Dread congealed in Gwen’s stomach, and her imagination threatened to gallop away with her reason. She curled on the bed, desperate prayers winging up as despair threatened to swamp her.

When a knock on her door interrupted her flights of panic, Gwen dragged herself from the bed and opened the door to find Douglas standing in the corridor in waistcoat and shirtsleeves. He took one look at her, stepped into her room, and closed the door behind him.

“Guinevere, what in God’s name is wrong?”

She threw herself at him, and his arms wrapped around her, without questions, without hesitation.

And without hope. “He’s going to take Rose,” she moaned into his shoulder. “Oh, Douglas, after years of leaving us in peace, he’s going to take Rose.”

“Nobody is going to take Rose without a damned nasty fight,” Douglas replied, tightening his embrace. “I won’t allow it. Now breathe.”

She gulped a breath, the scent of him calming her as much as his embrace.

“Again,” Douglas ordered, “and let it out slowly.”

He held her for long moments while she literally caught her breath, then walked her over to the bed, where he sat her down, fetched her a glass of water, then sat beside her.

“From the beginning, if you please,” he instructed, taking her free hand and holding it in his lap.

“I did not want to tell you, not ever. I’ve never told
anybody
.”

Douglas looped his arm across her shoulders. “Sooner or later, we are given an opportunity to trust again, Guinevere. Whatever misery looms over you, I suspect it affects me as well, and probably every person who cares for you and Rose.”

Before anxiety could claim the last shred of Gwen’s coherence, she made herself start speaking. “Rose’s father—”

The words hurt.
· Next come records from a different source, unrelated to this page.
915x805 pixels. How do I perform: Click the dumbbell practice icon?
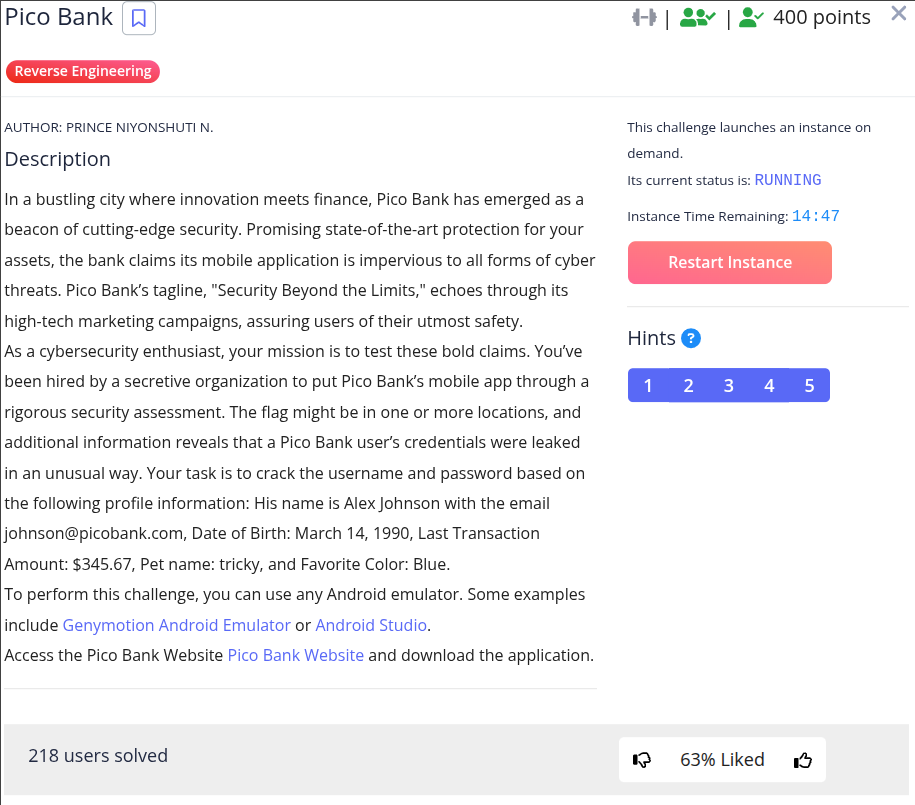tap(644, 17)
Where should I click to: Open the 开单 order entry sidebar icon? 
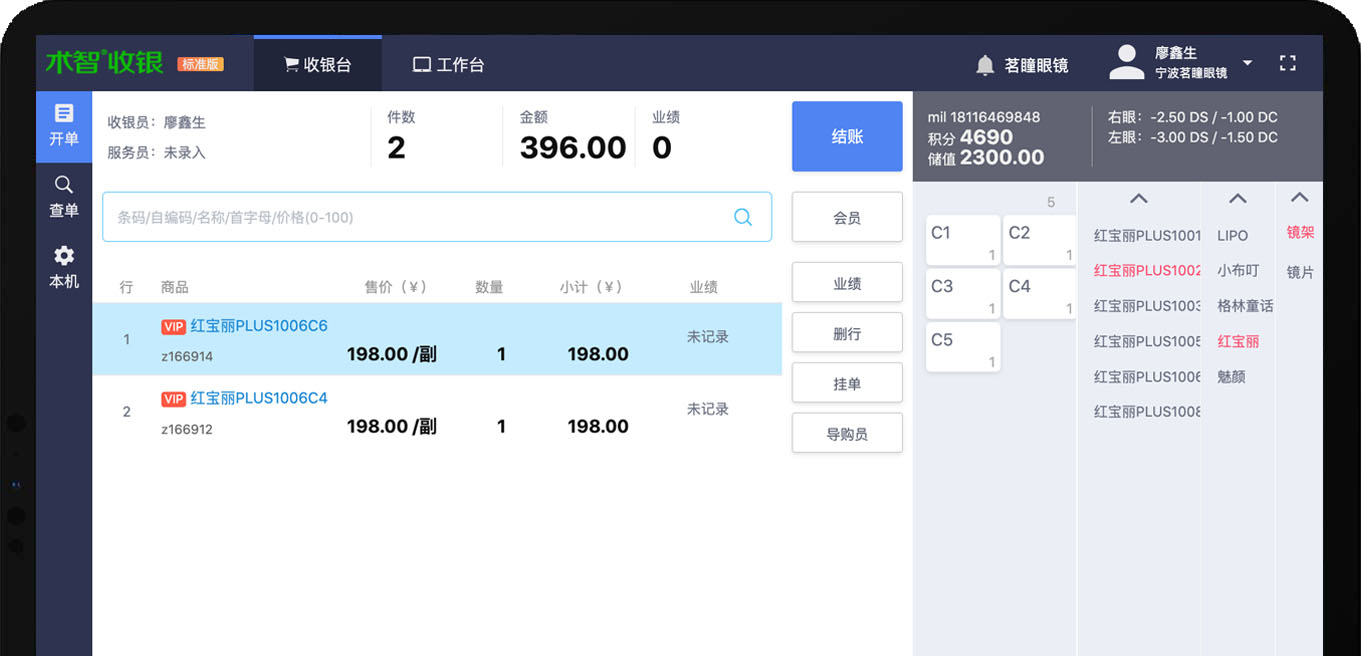click(64, 116)
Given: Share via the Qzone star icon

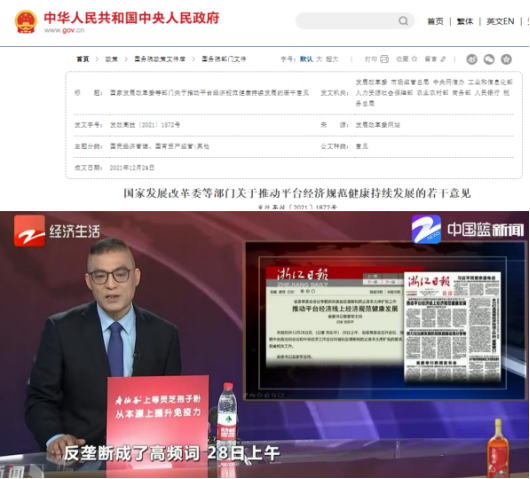Looking at the screenshot, I should click(x=506, y=59).
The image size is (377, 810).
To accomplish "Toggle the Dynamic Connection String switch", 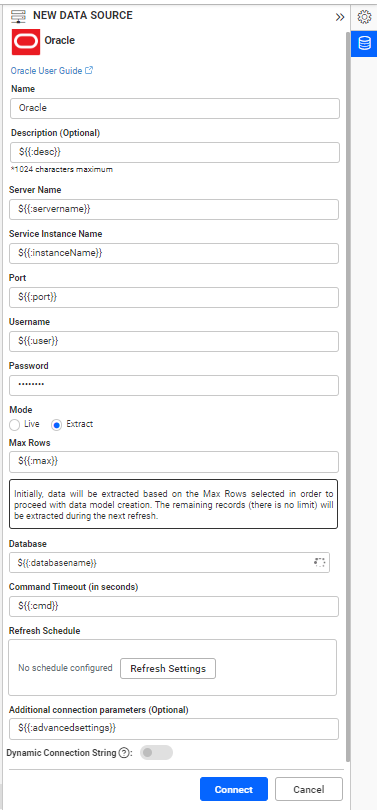I will (156, 753).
Even those two small mundane words hurt unimaginably.

“Guinevere, I might not like what you have to tell me, but I will not judge you, and I most assuredly will not judge that dear little girl for matters far beyond her control. I am, and ever shall be, your friend.”

Such
a
stern
friend, though a true friend, one who would listen.
The thought gave Gwen emotional ballast, as Douglas’s physical presence calmed her bodily.

“Victor Windham,” she began again, “is a younger son of the Duke of Moreland. Victor is Rose’s father. His brother Gayle came to call on me at Enfield last week. Fortunately, David, Andrew, and Gareth were there at the time, and they received him without disclosing my whereabouts or Rose’s.”

Douglas held up the water glass, as if he’d known this recitation had left her mouth dry, then passed her a handkerchief with three simple letters monogrammed at one corner in black thread.

Gwen took a sip of fortitude and soldiered on. “Gayle is the brother who found Victor and me when we eloped. He knows Victor dishonored me. At my request, and then Victor’s, he did not go to his father with the tale. Gayle, however, is now using the title Earl of Westhaven, and is the Duke of Moreland’s heir.”

“You believe they know of Rose’s existence?”

“They easily could.”

“I would not be so sure, Guinevere. Your own cousins weren’t aware of Rose until she was almost four. You didn’t live quietly at Enfield, you were an anchorite.”

“This is why,” Gwen cried. “Because I didn’t want Victor’s family finding out about Rose.”

“If she is illegitimate,” Douglas reminded her, “the father and his family have no claim on her.”

“But what if she’s not?” Gwen wailed, five years of uncertainty loading her question with panic. “What if the damned wedding was real? What if they can
make
it real? Then they can take her away and I have nothing to say to it and I won’t even be able to s-s-see her.”

She dissolved into tears, great, noisy, terrified sobs that robbed her of dignity. Douglas laid her back on the bed, straddled her, and crouched over her, sheltering her with his body. Gwen clung, wept, and clung more tightly still, while Douglas comforted her with his touch, and with his very presence. When she lay spent and boneless, and her breathing calmed, Douglas brushed her hair back from her forehead and regarded her solemnly.